- **TEXT SHOWN**:

Member of the Mississippi Senate from the 12th district
- In office January 1924 – January 1936
- Preceded by: Elwood Kirby Middleton (Hinds)

Personal details
- Born: January 23, 1874 Lodi, Montgomery County, Mississippi, US
- Died: November 27, 1956 (aged 82) Jackson, Mississippi, US
- Party: Democrat
- Relations: John Peroutt Taylor (cousin)
- Children: 3

= Walter Nesbit Taylor =

American educator and politician (1874–1956)

Walter Nesbit Taylor (January 23, 1874 – November 27, 1956) was an American educator and politician. He served as a Mississippi state senator, representing the state's 12th district as a Democrat, from 1924 to 1936.

- **REQUIRED WORK**:
1. According to the biography of Walter Nesbit Taylor, where was he born?
2. Retype the part of the biography of Walter Nesbit Taylor starting at "Walter Nesbit Taylor (January" and ending at "1924 to 1936.".

- **PROVIDED MATERIAL**:
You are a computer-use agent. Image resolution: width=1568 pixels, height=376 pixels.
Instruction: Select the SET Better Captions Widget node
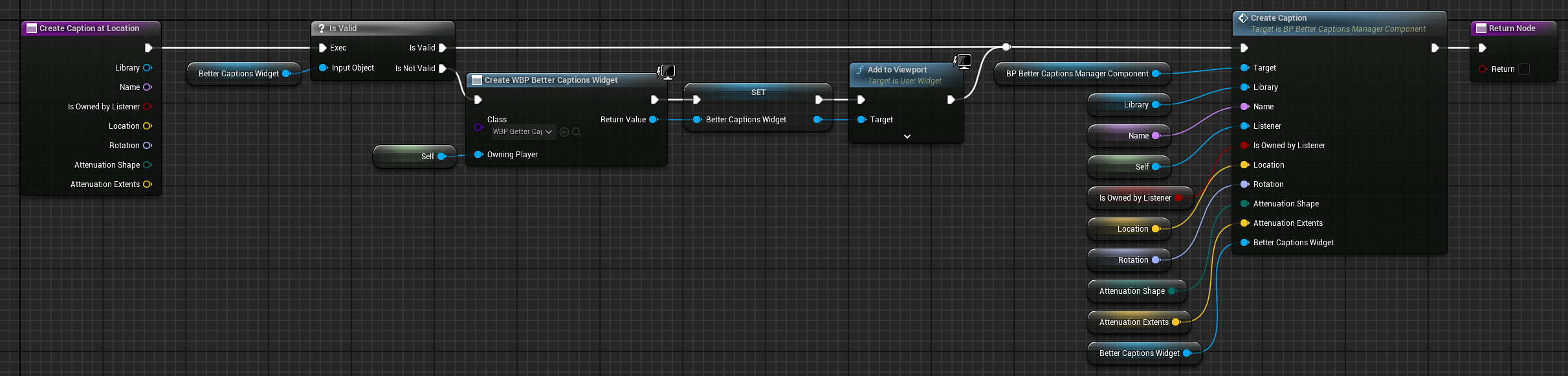click(758, 93)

- **EXPECTED RESPONSES**:
1. Lodi, Montgomery County, Mississippi, US

2.
Walter Nesbit Taylor (January 23, 1874 – November 27, 1956) was an American educator and politician. He served as a Mississippi state senator, representing the state's 12th district as a Democrat, from 1924 to 1936.